In 2018, Uncle Louie co-starred on the television show The Goldbergs as Uncle Louie, the uncle of Valley Erica on the 18th episode during the 5th season. In 2019, Uncle Louie became a recurring role on The Goldbergs, co-starring again, in season 6, episode 15. In 2021, Uncle Louie performed as a voiceover actor in Garbage Pail Kids.

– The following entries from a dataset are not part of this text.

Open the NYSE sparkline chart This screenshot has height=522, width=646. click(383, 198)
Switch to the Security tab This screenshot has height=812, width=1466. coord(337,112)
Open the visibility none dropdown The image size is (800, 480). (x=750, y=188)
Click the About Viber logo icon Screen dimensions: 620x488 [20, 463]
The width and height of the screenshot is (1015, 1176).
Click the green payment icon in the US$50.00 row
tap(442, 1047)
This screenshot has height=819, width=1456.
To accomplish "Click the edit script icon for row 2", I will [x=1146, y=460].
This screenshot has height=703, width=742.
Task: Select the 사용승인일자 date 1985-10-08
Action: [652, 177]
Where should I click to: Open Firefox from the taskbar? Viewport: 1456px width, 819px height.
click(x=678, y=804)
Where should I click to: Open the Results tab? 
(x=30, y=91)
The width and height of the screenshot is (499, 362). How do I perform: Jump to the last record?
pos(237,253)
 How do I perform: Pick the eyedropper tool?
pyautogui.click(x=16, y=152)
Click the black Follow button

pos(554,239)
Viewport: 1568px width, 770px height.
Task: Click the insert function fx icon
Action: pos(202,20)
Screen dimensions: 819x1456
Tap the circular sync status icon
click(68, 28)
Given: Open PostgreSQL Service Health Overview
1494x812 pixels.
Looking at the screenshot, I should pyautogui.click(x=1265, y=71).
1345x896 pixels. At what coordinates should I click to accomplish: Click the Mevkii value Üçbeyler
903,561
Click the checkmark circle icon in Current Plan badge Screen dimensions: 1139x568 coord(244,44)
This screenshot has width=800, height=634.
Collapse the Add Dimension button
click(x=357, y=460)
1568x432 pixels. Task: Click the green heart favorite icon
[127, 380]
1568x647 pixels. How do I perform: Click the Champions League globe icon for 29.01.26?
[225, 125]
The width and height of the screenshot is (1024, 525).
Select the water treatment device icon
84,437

==Suffolk Sports Hall of Fame==

In 2024, Uncle Louie was inducted into the Suffolk Sports Hall of Fame as a service inductee for his "dedication on the federal level during a critical time for homeland security in our nation’s history."

==Entertainment manager==
In 2008, Uncle Louie began working in the professional wrestling world with Bill Goldberg. In 2008, Uncle Louie opened Uncle Louie Music Group and Uncle Louie Management, serving as president of both companies. The company offers promotional and collectible merchandise design and manufacturing under various companies as part of the Uncle Louie conglomerate. Some of Louis' first talent signings were Prince Markie Dee and Kool Rock-ski, of the Fat Boys. Recently, Louis worked with artist Eric B. to reunite him with his old partner Rakim of Eric B. & Rakim to celebrate the 30th anniversary of the album Paid in Full. He was the President of Legends of Wrestling, Uncle Louie promoted live wrestling events in the United States. In 2017, Uncle Louie client Bill Goldberg appeared on multiple episodes of ABC's The Goldbergs after Uncle Louie worked with the show's writer Adam F. Goldberg.